:: Entries shown ::
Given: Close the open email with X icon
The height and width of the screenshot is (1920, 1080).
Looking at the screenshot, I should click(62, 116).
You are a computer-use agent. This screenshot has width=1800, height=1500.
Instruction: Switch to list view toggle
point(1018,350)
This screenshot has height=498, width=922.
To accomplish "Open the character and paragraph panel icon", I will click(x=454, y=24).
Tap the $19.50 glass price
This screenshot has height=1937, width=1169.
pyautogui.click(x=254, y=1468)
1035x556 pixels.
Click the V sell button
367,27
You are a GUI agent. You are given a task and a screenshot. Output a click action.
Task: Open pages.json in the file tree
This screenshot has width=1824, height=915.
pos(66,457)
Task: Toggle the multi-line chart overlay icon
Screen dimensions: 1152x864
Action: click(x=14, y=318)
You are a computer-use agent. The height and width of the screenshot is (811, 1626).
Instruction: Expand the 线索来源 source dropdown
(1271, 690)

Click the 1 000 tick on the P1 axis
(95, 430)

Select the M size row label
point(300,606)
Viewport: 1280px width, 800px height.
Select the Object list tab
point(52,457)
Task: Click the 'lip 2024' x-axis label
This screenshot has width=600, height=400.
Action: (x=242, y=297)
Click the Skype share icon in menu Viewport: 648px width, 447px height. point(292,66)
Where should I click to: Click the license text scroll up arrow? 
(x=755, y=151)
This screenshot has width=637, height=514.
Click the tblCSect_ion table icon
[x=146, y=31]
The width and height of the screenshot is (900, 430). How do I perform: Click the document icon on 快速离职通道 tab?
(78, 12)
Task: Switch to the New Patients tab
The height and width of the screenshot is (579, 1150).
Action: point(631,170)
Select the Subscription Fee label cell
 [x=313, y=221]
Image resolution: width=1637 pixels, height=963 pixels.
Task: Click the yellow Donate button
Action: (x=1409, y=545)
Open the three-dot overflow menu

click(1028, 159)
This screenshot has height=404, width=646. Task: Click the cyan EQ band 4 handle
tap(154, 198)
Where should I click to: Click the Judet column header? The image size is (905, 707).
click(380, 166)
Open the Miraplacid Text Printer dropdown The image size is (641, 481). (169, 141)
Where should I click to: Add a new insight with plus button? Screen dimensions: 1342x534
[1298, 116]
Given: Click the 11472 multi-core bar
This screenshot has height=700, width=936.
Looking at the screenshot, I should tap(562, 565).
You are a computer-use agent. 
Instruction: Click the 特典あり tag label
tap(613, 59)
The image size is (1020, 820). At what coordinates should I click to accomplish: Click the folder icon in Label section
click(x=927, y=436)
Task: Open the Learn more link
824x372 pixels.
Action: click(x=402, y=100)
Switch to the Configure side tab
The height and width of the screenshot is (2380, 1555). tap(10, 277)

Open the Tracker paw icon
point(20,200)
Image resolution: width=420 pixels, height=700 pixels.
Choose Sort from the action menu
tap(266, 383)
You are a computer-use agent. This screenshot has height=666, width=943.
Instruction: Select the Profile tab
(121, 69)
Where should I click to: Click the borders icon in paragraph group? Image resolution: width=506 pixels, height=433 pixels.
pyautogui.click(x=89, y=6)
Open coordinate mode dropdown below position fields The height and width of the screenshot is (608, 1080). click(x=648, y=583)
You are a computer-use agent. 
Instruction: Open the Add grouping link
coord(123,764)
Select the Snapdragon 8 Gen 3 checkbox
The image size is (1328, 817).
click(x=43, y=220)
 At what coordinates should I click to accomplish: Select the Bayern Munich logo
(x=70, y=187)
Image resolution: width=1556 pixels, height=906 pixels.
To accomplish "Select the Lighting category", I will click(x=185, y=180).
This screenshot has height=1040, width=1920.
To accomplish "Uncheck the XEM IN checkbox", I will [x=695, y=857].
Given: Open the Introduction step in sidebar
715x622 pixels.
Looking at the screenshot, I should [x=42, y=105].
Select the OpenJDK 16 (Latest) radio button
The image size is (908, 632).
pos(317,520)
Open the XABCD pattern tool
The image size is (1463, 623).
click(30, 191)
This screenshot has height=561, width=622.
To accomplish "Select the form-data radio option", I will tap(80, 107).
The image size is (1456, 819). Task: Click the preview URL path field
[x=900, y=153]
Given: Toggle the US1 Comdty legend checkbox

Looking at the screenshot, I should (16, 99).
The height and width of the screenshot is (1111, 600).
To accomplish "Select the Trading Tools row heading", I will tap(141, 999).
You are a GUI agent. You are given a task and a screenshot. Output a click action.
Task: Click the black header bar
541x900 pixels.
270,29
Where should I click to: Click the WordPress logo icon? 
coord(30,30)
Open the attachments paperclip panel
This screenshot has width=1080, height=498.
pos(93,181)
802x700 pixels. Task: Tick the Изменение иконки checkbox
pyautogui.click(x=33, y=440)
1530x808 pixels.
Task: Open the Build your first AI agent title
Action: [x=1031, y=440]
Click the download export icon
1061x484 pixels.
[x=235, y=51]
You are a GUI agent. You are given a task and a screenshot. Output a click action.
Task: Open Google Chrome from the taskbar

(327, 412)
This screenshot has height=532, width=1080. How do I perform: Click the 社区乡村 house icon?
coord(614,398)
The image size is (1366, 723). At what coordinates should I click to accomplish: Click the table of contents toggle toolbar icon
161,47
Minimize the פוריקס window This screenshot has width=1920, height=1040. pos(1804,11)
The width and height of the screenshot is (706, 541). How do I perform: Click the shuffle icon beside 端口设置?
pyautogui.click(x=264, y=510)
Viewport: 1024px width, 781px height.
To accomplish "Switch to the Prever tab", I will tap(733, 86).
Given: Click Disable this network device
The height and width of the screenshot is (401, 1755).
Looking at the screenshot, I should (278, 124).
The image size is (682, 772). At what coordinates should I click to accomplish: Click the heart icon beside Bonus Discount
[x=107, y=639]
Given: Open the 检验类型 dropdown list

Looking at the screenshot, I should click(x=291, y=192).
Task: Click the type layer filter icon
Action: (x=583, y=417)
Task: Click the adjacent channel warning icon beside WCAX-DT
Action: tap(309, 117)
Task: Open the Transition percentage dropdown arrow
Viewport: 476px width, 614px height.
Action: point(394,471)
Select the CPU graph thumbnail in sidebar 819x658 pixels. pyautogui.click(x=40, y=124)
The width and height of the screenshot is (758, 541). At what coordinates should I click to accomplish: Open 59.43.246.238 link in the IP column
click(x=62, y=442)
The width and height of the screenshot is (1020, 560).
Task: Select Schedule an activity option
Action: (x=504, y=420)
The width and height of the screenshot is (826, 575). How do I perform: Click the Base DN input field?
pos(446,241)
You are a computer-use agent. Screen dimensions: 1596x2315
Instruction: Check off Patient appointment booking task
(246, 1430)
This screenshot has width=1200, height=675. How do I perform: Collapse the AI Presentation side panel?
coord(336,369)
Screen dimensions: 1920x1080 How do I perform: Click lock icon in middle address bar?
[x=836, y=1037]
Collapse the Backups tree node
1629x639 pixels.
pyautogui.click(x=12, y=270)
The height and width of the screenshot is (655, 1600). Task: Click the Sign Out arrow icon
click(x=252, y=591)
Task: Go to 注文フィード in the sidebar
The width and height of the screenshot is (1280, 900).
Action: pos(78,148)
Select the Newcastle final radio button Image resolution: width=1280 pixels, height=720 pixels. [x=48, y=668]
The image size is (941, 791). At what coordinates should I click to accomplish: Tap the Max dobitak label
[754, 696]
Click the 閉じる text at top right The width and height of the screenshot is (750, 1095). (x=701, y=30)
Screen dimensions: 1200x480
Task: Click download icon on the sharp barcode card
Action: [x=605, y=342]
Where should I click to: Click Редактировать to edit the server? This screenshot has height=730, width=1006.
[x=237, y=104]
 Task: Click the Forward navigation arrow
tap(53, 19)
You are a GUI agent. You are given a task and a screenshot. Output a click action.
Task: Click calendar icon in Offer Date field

:: Aim of the exercise ::
Write out the whole listing again. Match it word for word.

:: Response area ::
Given: Close the open email with X icon
The height and width of the screenshot is (1920, 1080).
Looking at the screenshot, I should click(62, 116).
You are a computer-use agent. This screenshot has width=1800, height=1500.
Instruction: Switch to list view toggle
point(1018,350)
This screenshot has height=498, width=922.
To accomplish "Open the character and paragraph panel icon", I will click(x=454, y=24).
Tap the $19.50 glass price
This screenshot has height=1937, width=1169.
pyautogui.click(x=254, y=1468)
1035x556 pixels.
Click the V sell button
367,27
You are a GUI agent. You are given a task and a screenshot. Output a click action.
Task: Open pages.json in the file tree
This screenshot has width=1824, height=915.
pos(66,457)
Task: Toggle the multi-line chart overlay icon
Screen dimensions: 1152x864
Action: click(x=14, y=318)
You are a computer-use agent. The height and width of the screenshot is (811, 1626).
Instruction: Expand the 线索来源 source dropdown
(1271, 690)

Click the 1 000 tick on the P1 axis
(95, 430)

Select the M size row label
point(300,606)
Viewport: 1280px width, 800px height.
Select the Object list tab
point(52,457)
Task: Click the 'lip 2024' x-axis label
This screenshot has width=600, height=400.
Action: (x=242, y=297)
Click the Skype share icon in menu Viewport: 648px width, 447px height. point(292,66)
Where should I click to: Click the license text scroll up arrow? 
(x=755, y=151)
This screenshot has width=637, height=514.
Click the tblCSect_ion table icon
[x=146, y=31]
The width and height of the screenshot is (900, 430). How do I perform: Click the document icon on 快速离职通道 tab?
(78, 12)
Task: Switch to the New Patients tab
The height and width of the screenshot is (579, 1150).
Action: point(631,170)
Select the Subscription Fee label cell
 [x=313, y=221]
Image resolution: width=1637 pixels, height=963 pixels.
Task: Click the yellow Donate button
Action: (x=1409, y=545)
Open the three-dot overflow menu

click(1028, 159)
This screenshot has height=404, width=646. Task: Click the cyan EQ band 4 handle
tap(154, 198)
Where should I click to: Click the Judet column header? The image size is (905, 707).
click(380, 166)
Open the Miraplacid Text Printer dropdown The image size is (641, 481). (169, 141)
Where should I click to: Add a new insight with plus button? Screen dimensions: 1342x534
[1298, 116]
Given: Click the 11472 multi-core bar
This screenshot has height=700, width=936.
Looking at the screenshot, I should tap(562, 565).
You are a computer-use agent. 
Instruction: Click the 特典あり tag label
tap(613, 59)
The image size is (1020, 820). At what coordinates should I click to accomplish: Click the folder icon in Label section
click(x=927, y=436)
Task: Open the Learn more link
824x372 pixels.
Action: click(x=402, y=100)
Switch to the Configure side tab
The height and width of the screenshot is (2380, 1555). tap(10, 277)

Open the Tracker paw icon
point(20,200)
Image resolution: width=420 pixels, height=700 pixels.
Choose Sort from the action menu
tap(266, 383)
You are a computer-use agent. This screenshot has height=666, width=943.
Instruction: Select the Profile tab
(121, 69)
Where should I click to: Click the borders icon in paragraph group? Image resolution: width=506 pixels, height=433 pixels.
pyautogui.click(x=89, y=6)
Open coordinate mode dropdown below position fields The height and width of the screenshot is (608, 1080). click(x=648, y=583)
You are a computer-use agent. 
Instruction: Open the Add grouping link
coord(123,764)
Select the Snapdragon 8 Gen 3 checkbox
The image size is (1328, 817).
click(x=43, y=220)
 At what coordinates should I click to accomplish: Select the Bayern Munich logo
(x=70, y=187)
Image resolution: width=1556 pixels, height=906 pixels.
To accomplish "Select the Lighting category", I will click(x=185, y=180).
This screenshot has height=1040, width=1920.
To accomplish "Uncheck the XEM IN checkbox", I will [x=695, y=857].
Given: Open the Introduction step in sidebar
715x622 pixels.
Looking at the screenshot, I should [x=42, y=105].
Select the OpenJDK 16 (Latest) radio button
The image size is (908, 632).
pos(317,520)
Open the XABCD pattern tool
The image size is (1463, 623).
click(30, 191)
This screenshot has height=561, width=622.
To accomplish "Select the form-data radio option", I will tap(80, 107).
The image size is (1456, 819). Task: Click the preview URL path field
[x=900, y=153]
Given: Toggle the US1 Comdty legend checkbox

Looking at the screenshot, I should (16, 99).
The height and width of the screenshot is (1111, 600).
To accomplish "Select the Trading Tools row heading", I will tap(141, 999).
You are a GUI agent. You are given a task and a screenshot. Output a click action.
Task: Click the black header bar
541x900 pixels.
270,29
Where should I click to: Click the WordPress logo icon? 
coord(30,30)
Open the attachments paperclip panel
This screenshot has width=1080, height=498.
pos(93,181)
802x700 pixels. Task: Tick the Изменение иконки checkbox
pyautogui.click(x=33, y=440)
1530x808 pixels.
Task: Open the Build your first AI agent title
Action: [x=1031, y=440]
Click the download export icon
1061x484 pixels.
[x=235, y=51]
You are a GUI agent. You are given a task and a screenshot. Output a click action.
Task: Open Google Chrome from the taskbar

(327, 412)
This screenshot has height=532, width=1080. How do I perform: Click the 社区乡村 house icon?
coord(614,398)
The image size is (1366, 723). At what coordinates should I click to accomplish: Click the table of contents toggle toolbar icon
161,47
Minimize the פוריקס window This screenshot has width=1920, height=1040. pos(1804,11)
The width and height of the screenshot is (706, 541). How do I perform: Click the shuffle icon beside 端口设置?
pyautogui.click(x=264, y=510)
Viewport: 1024px width, 781px height.
To accomplish "Switch to the Prever tab", I will tap(733, 86).
Given: Click Disable this network device
The height and width of the screenshot is (401, 1755).
Looking at the screenshot, I should (278, 124).
The image size is (682, 772). At what coordinates should I click to accomplish: Click the heart icon beside Bonus Discount
[x=107, y=639]
Given: Open the 检验类型 dropdown list

Looking at the screenshot, I should click(x=291, y=192).
Task: Click the type layer filter icon
Action: (x=583, y=417)
Task: Click the adjacent channel warning icon beside WCAX-DT
Action: tap(309, 117)
Task: Open the Transition percentage dropdown arrow
Viewport: 476px width, 614px height.
Action: point(394,471)
Select the CPU graph thumbnail in sidebar 819x658 pixels. pyautogui.click(x=40, y=124)
The width and height of the screenshot is (758, 541). At what coordinates should I click to accomplish: Open 59.43.246.238 link in the IP column
click(x=62, y=442)
The width and height of the screenshot is (1020, 560).
Task: Select Schedule an activity option
Action: (x=504, y=420)
The width and height of the screenshot is (826, 575). How do I perform: Click the Base DN input field?
pos(446,241)
You are a computer-use agent. Screen dimensions: 1596x2315
Instruction: Check off Patient appointment booking task
(246, 1430)
This screenshot has width=1200, height=675. How do I perform: Collapse the AI Presentation side panel?
coord(336,369)
Screen dimensions: 1920x1080 How do I perform: Click lock icon in middle address bar?
[x=836, y=1037]
Collapse the Backups tree node
1629x639 pixels.
pyautogui.click(x=12, y=270)
The height and width of the screenshot is (655, 1600). Task: Click the Sign Out arrow icon
click(x=252, y=591)
Task: Go to 注文フィード in the sidebar
The width and height of the screenshot is (1280, 900).
Action: pos(78,148)
Select the Newcastle final radio button Image resolution: width=1280 pixels, height=720 pixels. [x=48, y=668]
The image size is (941, 791). At what coordinates should I click to accomplish: Tap the Max dobitak label
[754, 696]
Click the 閉じる text at top right The width and height of the screenshot is (750, 1095). (x=701, y=30)
Screen dimensions: 1200x480
Task: Click download icon on the sharp barcode card
Action: [x=605, y=342]
Where should I click to: Click Редактировать to edit the server? This screenshot has height=730, width=1006.
[x=237, y=104]
 Task: Click the Forward navigation arrow
tap(53, 19)
You are a GUI agent. You are given a task and a screenshot. Output a click action.
Task: Click calendar icon in Offer Date field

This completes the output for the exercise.